DAVIS: (Singing) Because you know I'm all about that bass, 'bout that bass, no treble. I'm all about that bass, 'bout that bass, no treble.

FADEL: The video got millions of views, and most of the comments were pretty positive. But Davis says she also got a lot of really inappropriate and objectifying comments that really messed with her.

DAVIS: I've had such a difficult time with my sense of self and my voice. And I think a lot of the reason why I find these really painful moments of rejection or feeling like everything has burned to the ground - or, like, why did this happen again? Or, like, why is this not right? - is because I think I had always been searching for so much of myself externally.

FADEL: She was performing the kind of music she thought people wanted from her. And now she's looking on the inside and creating music for herself.

(SOUNDBITE OF SONG, "CONSEQUENCES")

DAVIS: (Singing) A black hole was tearing into me where my heart had forgotten about fragility and tenderness and your absentee.

I felt at a certain point that I had become a puppet and a caricature. And people responded to the very thing that didn't feel authentic to me.

FADEL: It's so incredibly relatable, I mean, because I think so many of us, especially women, look for that validation externally and then - and always are thinking we're not good enough.

DAVIS: Yeah. And I - you know, I even think about my early days of being a young performer. And I say performer with a capital P 'cause that's really what it felt like it was. You know, there was just...

FADEL: Yeah.

DAVIS: ...This, like, feeling of - that I had been contending with since I was young. Like, if you can be remarkable or if you can show up and do something different, then you'll get the attention, and you'll get the validation and love.

FADEL: Yeah.

DAVIS: But that doesn't come from an internal place. That's all very kind of performative.

FADEL: Is that what's changed so much about your musical voice now? I mean, are you now looking internally?

DAVIS: Yeah, I think so.

(SOUNDBITE OF SONG, "CONSEQUENCES")

DAVIS: (Singing) Without being emotional, just going through the motions of one big self-sabotaging, empty...

I think, you know, their validation, whoever they are, is not going to make you whole.
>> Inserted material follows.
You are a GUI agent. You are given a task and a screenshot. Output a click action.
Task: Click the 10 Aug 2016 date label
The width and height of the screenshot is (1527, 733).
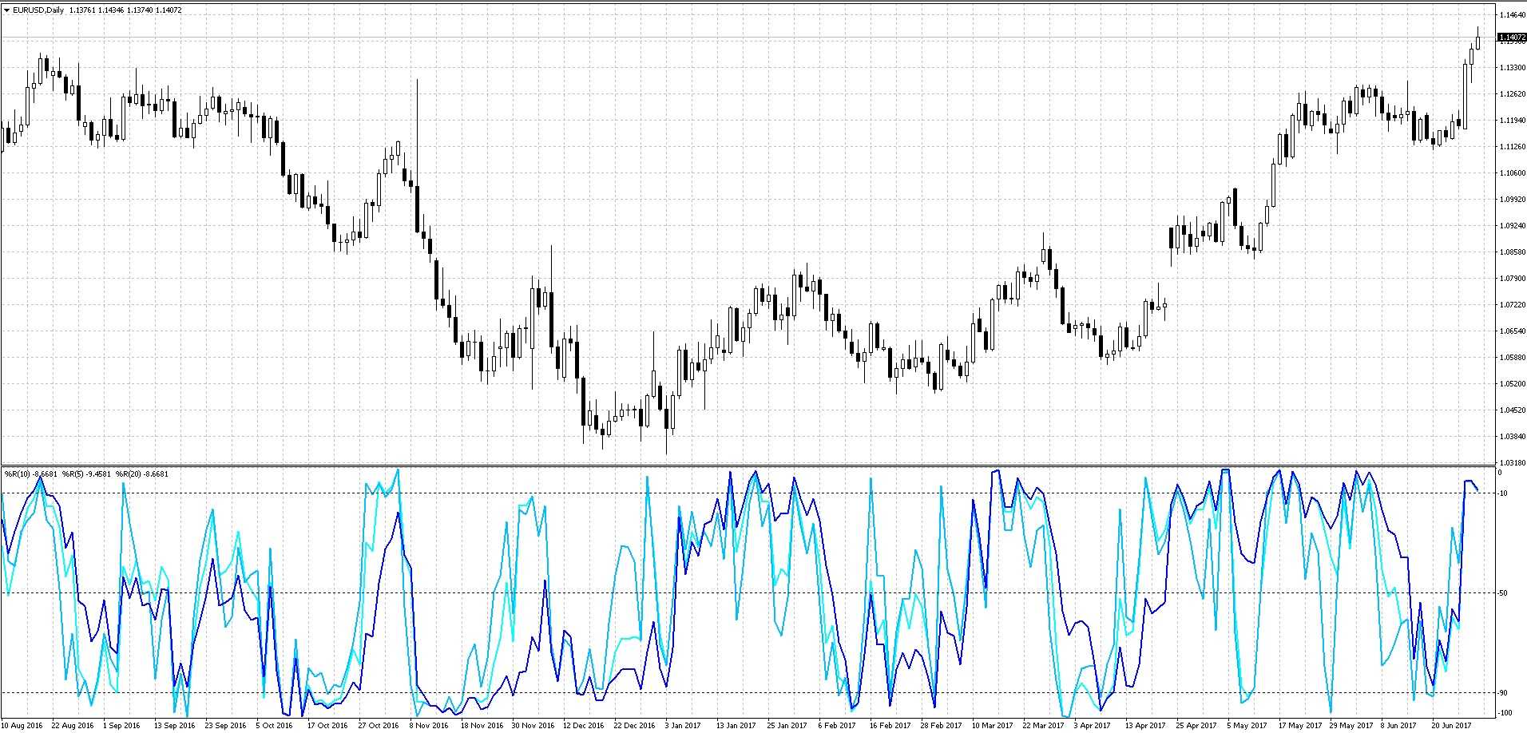(22, 726)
I think there was a moment where I had the time and space to really get outside of other people's expectations and go a little further within and say, OK, if I were really going to do this, what would it sound like? What would it feel like? And who's talking, you know? And I think that, like, FiBo in some ways was an easier way for me to connect with, like, a deeper part of myself...

FADEL: Yeah.

DAVIS: ...Even though it's, like, fictionalized.

(SOUNDBITE OF SONG, "FISH BOWL")

DAVIS: (Singing) Work, read, smoke, eat. Pet the cat and watch TV.
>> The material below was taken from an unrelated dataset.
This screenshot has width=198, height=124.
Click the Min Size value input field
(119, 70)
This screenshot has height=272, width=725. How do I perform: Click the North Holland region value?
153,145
FADEL: Do you think, then, this album is the first time you've really been able to be you?

DAVIS: It's the closest I've ever been. That I know. I think that there will always be this insatiable quest, you know, to get closer and closer to home, this kind of, like, comfort in knowing that there's no performance, or there's nothing that's in front of the idea or the truth or, like, the pure self-expression. But this does feel like the closest I've ever gotten for sure. It just makes me want to keep pushing.

(SOUNDBITE OF SONG, "FISH BOWL")

DAVIS: (Singing) ...For home.

FADEL: Kate Davis - her new album is "Fish Bowl." Thank you so much.

DAVIS: Thank you so much.

(SOUNDBITE OF SONG, "FISH BOWL")

DAVIS: (Singing) Home.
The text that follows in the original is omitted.